A Polícia Civil do Distrito Federal (PCDF) avançou, nesta sexta-feira (13/03), sobre uma investigação que mira fraudes em procedimentos veiculares dentro do Detran-DF.
Pela manhã, agentes da 18ª Delegacia de Polícia cumpriram mandado de busca e apreensão na casa de um servidor do órgão, suspeito de manipular registros oficiais e participar de um esquema envolvendo dados falsos, documentação ideologicamente falsa e possível recebimento de vantagem indevida.
A apuração começou depois que o próprio Departamento de Trânsito comunicou à polícia a existência de indícios de irregularidades em processos conduzidos pelo servidor.
A partir dessa informação inicial, os investigadores passaram a rastrear operações de primeiro emplacamento de caminhões e transferências de propriedade que apresentavam inconsistências entre notas fiscais, documentos físicos e informações lançadas nos sistemas oficiais.
Em alguns dos casos analisados, surgiram sinais de que veículos legítimos, pertencentes a empresas de outros estados, poderiam ter “dublês” cadastrados no sistema do Detran do Distrito Federal.
Também chamou a atenção da polícia o fato de certos procedimentos terem sido feitos fora do horário regular de expediente, além da ausência de digitalização de documentos obrigatórios em etapas que deveriam deixar rastro formal no sistema da autarquia.
Uma análise preliminar da Corregedoria do Detran-DF já havia identificado uma sequência de falhas consideradas relevantes: divergências entre notas fiscais eletrônicas e os documentos apresentados nos processos, falta de assinaturas de compradores e inconsistências na checagem de dados em bases oficiais.
Até agora, a investigação vinculou o servidor a pelo menos sete transferências com algum tipo de irregularidade, a maioria envolvendo caminhões.
Durante a operação, os policiais apreenderam celulares, que agora serão periciados para tentar mapear a extensão do esquema, identificar possíveis parceiros e esclarecer se houve participação de outras pessoas dentro ou fora da estrutura pública.

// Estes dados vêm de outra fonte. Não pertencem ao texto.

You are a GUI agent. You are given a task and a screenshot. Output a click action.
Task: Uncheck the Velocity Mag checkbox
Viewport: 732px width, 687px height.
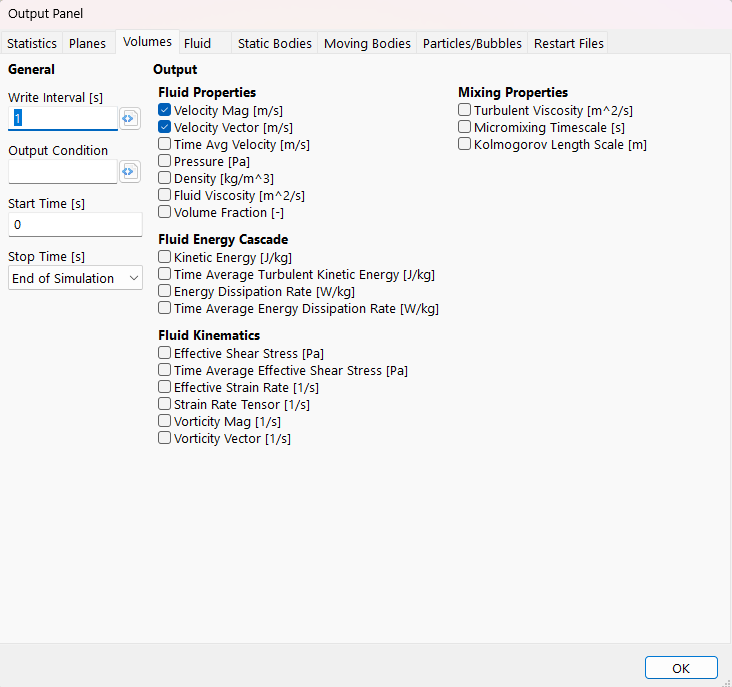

A ação foi acompanhada pela Corregedoria-Geral do Detran-DF.
O caso ainda está em fase de aprofundamento, mas a linha de investigação já aponta para um possível uso indevido da máquina pública para dar aparência de legalidade a procedimentos cercados de inconsistências documentais. A partir da análise do material recolhido, a polícia pretende medir o tamanho real da fraude e verificar se há outros veículos e processos sob suspeita.